El sindicalismo K hizo una demostración de fuerza y el Gobierno minimizó la protesta

El sindicalismo K hizo una demostración de fuerza y el Gobierno minimizó la protesta

El sindicalismo más cercano al kirchnerismo logró una movilización multitudinaria a Plaza de Mayo y se aseguró un alto acatamiento al paro que, aunque no contó con el aval de la CGT, se sintió fuertemente en el área metropolitana.

Según publica El Intransigente, más de 600 vuelos fueron cancelados y aunque muchas líneas de colectivos funcionaron, trasladarse por Buenos Aires fue casi una misión imposible, que requirió de mucha paciencia y en algunos casos ni siquiera eso alcanzó.

Para coronar la jornada, una amenaza de bomba en Constitución obligó a las autoridades a desalojar la estación de tren. La impaciencia de la gente se escuchó en las afueras, cuando se repitió un cantito en contra de la administración de Macri.

El ala sindical liderada por Hugo Moyano encabezó la movilización.
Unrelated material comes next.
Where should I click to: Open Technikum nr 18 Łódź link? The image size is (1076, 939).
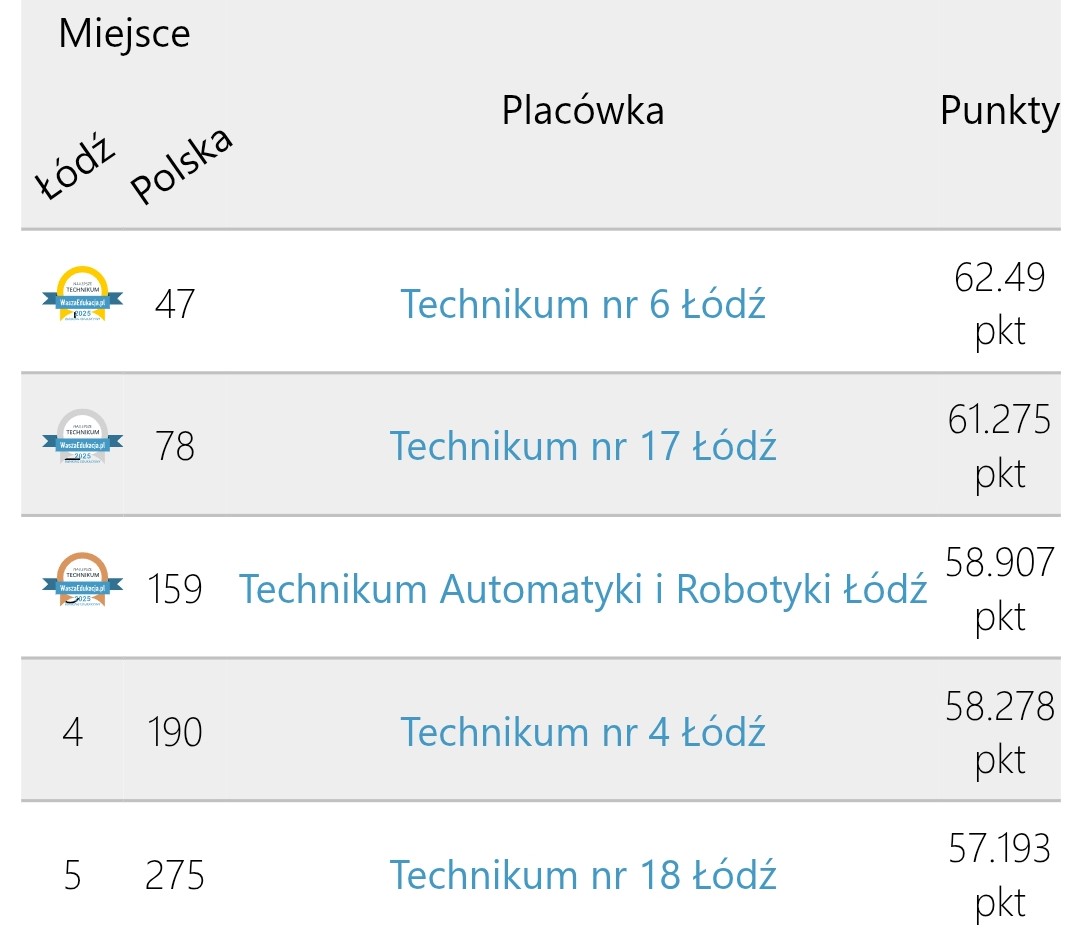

Sin embargo, Hugo no hizo uso de la palabra en el escenario. Sí lo hizo su hijo Pablo, con duras críticas al gobierno. También hablaron Hugo Yasky y Pablo Micheli, de la CTA

Entre los dirigentes fue creciendo la idea de tomar este acto como un punto de partida para realizar más medidas de acción directa en los próximos meses, inclusive con paros generales. Pese a contar con la CGT inactiva, el Gobierno fue impactado por la protesta. 

Mauricio Macri salió a confrontar con los que convocaron a la huelga. “Mientras algunos eligen parar, nosotros trabajamos”, dijo junto a la gobernadora bonaerense María Eugenia Vidal durante un acto en Ensenada. 

Durante la jornada hubo más de 30 detenidos, acusados de protagonizar incidentes contra edificios de bancos en el microcentro. También se investigan los colectivos incendiados y la amenaza de bomba en Constitución.